-- Opening Marker --

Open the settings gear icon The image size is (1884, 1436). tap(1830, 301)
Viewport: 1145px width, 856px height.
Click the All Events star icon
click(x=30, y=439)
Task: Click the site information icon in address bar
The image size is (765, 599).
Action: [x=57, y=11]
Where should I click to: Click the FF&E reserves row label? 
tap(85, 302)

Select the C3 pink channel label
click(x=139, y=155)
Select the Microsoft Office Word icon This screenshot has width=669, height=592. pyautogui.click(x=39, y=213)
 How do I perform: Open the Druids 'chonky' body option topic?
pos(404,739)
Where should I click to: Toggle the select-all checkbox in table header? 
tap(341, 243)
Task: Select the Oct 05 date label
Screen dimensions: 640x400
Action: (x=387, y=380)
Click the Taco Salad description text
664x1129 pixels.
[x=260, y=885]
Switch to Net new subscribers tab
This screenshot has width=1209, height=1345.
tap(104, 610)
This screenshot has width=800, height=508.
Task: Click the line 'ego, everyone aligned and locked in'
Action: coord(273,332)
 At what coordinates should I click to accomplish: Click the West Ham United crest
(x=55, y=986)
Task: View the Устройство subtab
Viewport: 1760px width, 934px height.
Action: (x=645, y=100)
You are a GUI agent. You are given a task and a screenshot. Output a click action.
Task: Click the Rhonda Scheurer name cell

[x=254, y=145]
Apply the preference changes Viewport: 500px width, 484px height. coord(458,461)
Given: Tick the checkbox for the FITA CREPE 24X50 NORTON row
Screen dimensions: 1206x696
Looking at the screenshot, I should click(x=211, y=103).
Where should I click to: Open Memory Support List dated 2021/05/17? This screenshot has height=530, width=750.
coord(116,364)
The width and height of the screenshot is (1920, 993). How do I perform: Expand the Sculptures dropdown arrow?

-- Closing Marker --

Problem to solve -> Output all of the records above exactly as they appear.

Result for this exercise ->
Open the settings gear icon The image size is (1884, 1436). tap(1830, 301)
Viewport: 1145px width, 856px height.
Click the All Events star icon
click(x=30, y=439)
Task: Click the site information icon in address bar
The image size is (765, 599).
Action: [x=57, y=11]
Where should I click to: Click the FF&E reserves row label? 
tap(85, 302)

Select the C3 pink channel label
click(x=139, y=155)
Select the Microsoft Office Word icon This screenshot has width=669, height=592. pyautogui.click(x=39, y=213)
 How do I perform: Open the Druids 'chonky' body option topic?
pos(404,739)
Where should I click to: Toggle the select-all checkbox in table header? 
tap(341, 243)
Task: Select the Oct 05 date label
Screen dimensions: 640x400
Action: (x=387, y=380)
Click the Taco Salad description text
664x1129 pixels.
[x=260, y=885]
Switch to Net new subscribers tab
This screenshot has width=1209, height=1345.
tap(104, 610)
This screenshot has width=800, height=508.
Task: Click the line 'ego, everyone aligned and locked in'
Action: coord(273,332)
 At what coordinates should I click to accomplish: Click the West Ham United crest
(x=55, y=986)
Task: View the Устройство subtab
Viewport: 1760px width, 934px height.
Action: (x=645, y=100)
You are a GUI agent. You are given a task and a screenshot. Output a click action.
Task: Click the Rhonda Scheurer name cell

[x=254, y=145]
Apply the preference changes Viewport: 500px width, 484px height. coord(458,461)
Given: Tick the checkbox for the FITA CREPE 24X50 NORTON row
Screen dimensions: 1206x696
Looking at the screenshot, I should click(x=211, y=103).
Where should I click to: Open Memory Support List dated 2021/05/17? This screenshot has height=530, width=750.
coord(116,364)
The width and height of the screenshot is (1920, 993). How do I perform: Expand the Sculptures dropdown arrow?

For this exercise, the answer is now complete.